I had a wheel come loose at speed, but luckily I could slow down and stop safely using very light handbrake, car in neutral and slowly steering off to the side of the road. 3 bolts were missing when I finally came to a stop, but the wheel was still attached. I used one bolt from each of the rear wheels, and went to the nearest dealer and bought a new set of 20 bolts that cost me probably a thousand or so, at R45 per bolt. This is because the two remaining bolts on my wheels were damaged. Luckily the hub threads were fine.

What comes to mind about wheels:
1. Always tighten the wheels with the car jacked up.
2. Always torque in the correct sequence.
3. Always torque to the correct settings. Alloy wheels need only 100Nm applied. As stated by a wheel fitment expert: "The reason why tire spanners in your car's toolkit is so small is to prevent over torqueing the wheels. Tighten using only your hands and body weight. never use your feet."

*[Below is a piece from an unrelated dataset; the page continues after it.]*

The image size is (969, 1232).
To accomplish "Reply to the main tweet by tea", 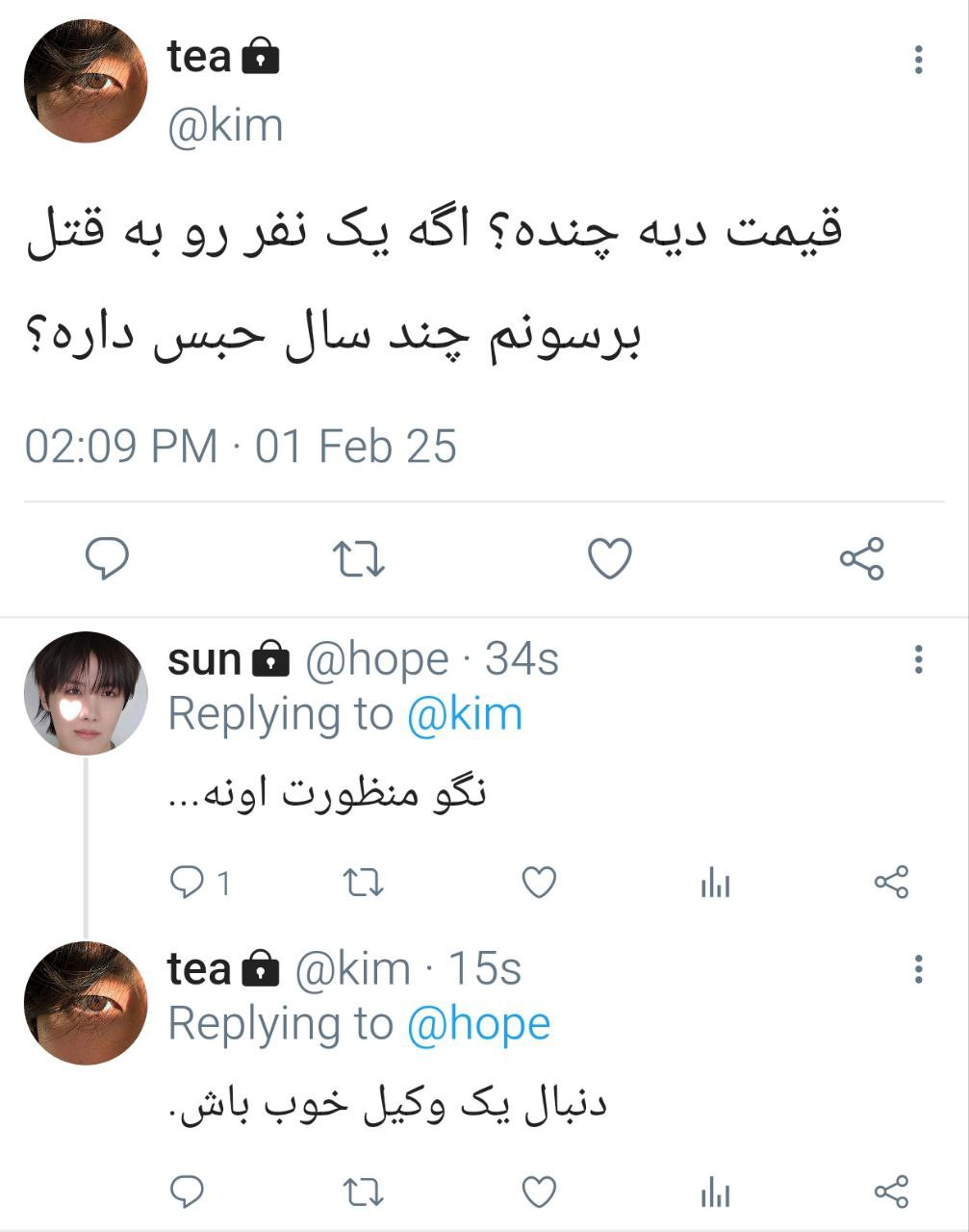I will click(107, 558).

I usually apply a dab of light grease or even engine oil to the threads of the wheel bolts when I fit them, and they usually go in and come out quite easily with no drama at all.

According to the experts, more damage is done by over torqueing than by under torqueing.

I was scared for months after this incident but luckily the fear wore off :biglaugh:

Can you post a picture of the damage to the hub threads? The alternative is to tap new holes between each existing hole in the hub, but since removing and refitting the hub is such an issue, you might as well replace it.